■ Text section:
########

The US Food and Drug Administration on Monday approved the use of drug aducanumab, an experimental drug, to treat the early phases of Alzheimer’s disease – despite the FDA advisory committee issuing in 2020 that enough evidence is not available to support the effectiveness of the drug.
The drug was developed for patients with subtle cognitive impairment and not severe dementia. Apart from easing symptoms, the drug intends to slow down the progression of Alzheimer’s disease.
The FDA has not approved a novel therapy for Alzheimer’s disease since 2003.
Using its “accelerated approval” program, the FDA approved aducanumab or Aduhelm, which allows for earlier approval of a drug for a serious and life-threatening disease even though more study may be required to test the drug’s benefits.
On Monday, Dr. Patrizia Cavazzoni announced that there have been numerous public debates on whether or not Aduhelm should be approved and as it is a case of interpreting scientific data, the expert community has offered different perspectives.

########

■ Dataset excerpt:
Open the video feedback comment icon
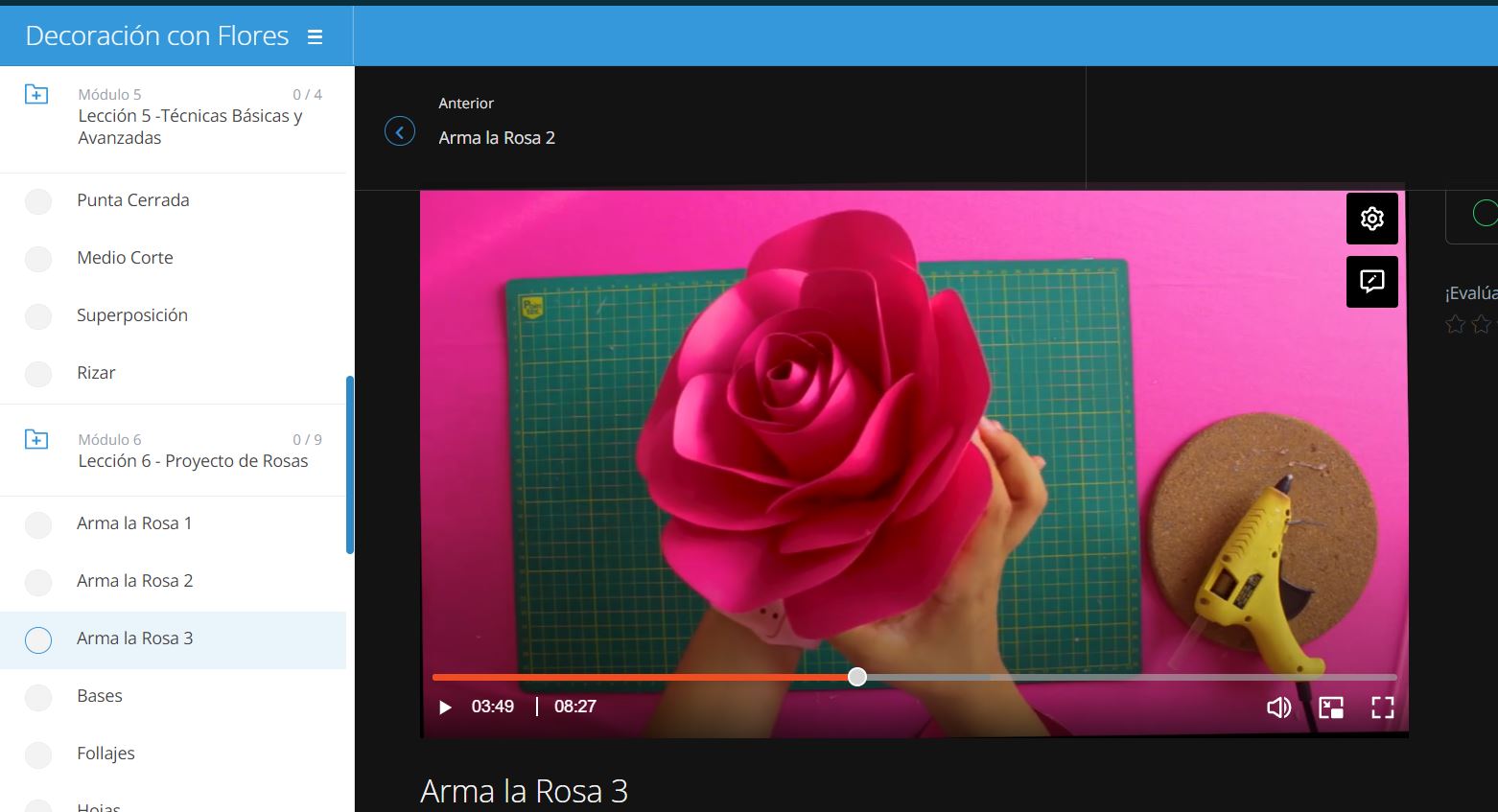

########

■ Questions to answer:
[1] For each statement, say yes or no on whether it agrees with the aducanumab report, and quote the words of the report that decide it.
(a) Before this approval, the FDA had not approved a novel therapy for Alzheimer's disease since 2003.
(b) The drug was developed for patients with severe dementia.
(c) The FDA approved the drug through its "accelerated approval" program.
[2] Rewrite the aducanumab report from "The US Food" to "the drug’s benefits.", substituting "the medication" for "aducanumab".
The lines have nothing to do with the aducanumab report.

■ Outputs for the tasks:
[1]
(a) Yes: "The FDA has not approved a novel therapy for Alzheimer’s disease since 2003."
(b) No: "The drug was developed for patients with subtle cognitive impairment and not severe dementia."
(c) Yes: "Using its “accelerated approval” program, the FDA approved aducanumab or Aduhelm"

[2]
The US Food and Drug Administration on Monday approved the use of drug the medication, an experimental drug, to treat the early phases of Alzheimer’s disease – despite the FDA advisory committee issuing in 2020 that enough evidence is not available to support the effectiveness of the drug.
The drug was developed for patients with subtle cognitive impairment and not severe dementia. Apart from easing symptoms, the drug intends to slow down the progression of Alzheimer’s disease.
The FDA has not approved a novel therapy for Alzheimer’s disease since 2003.
Using its “accelerated approval” program, the FDA approved the medication or Aduhelm, which allows for earlier approval of a drug for a serious and life-threatening disease even though more study may be required to test the drug’s benefits.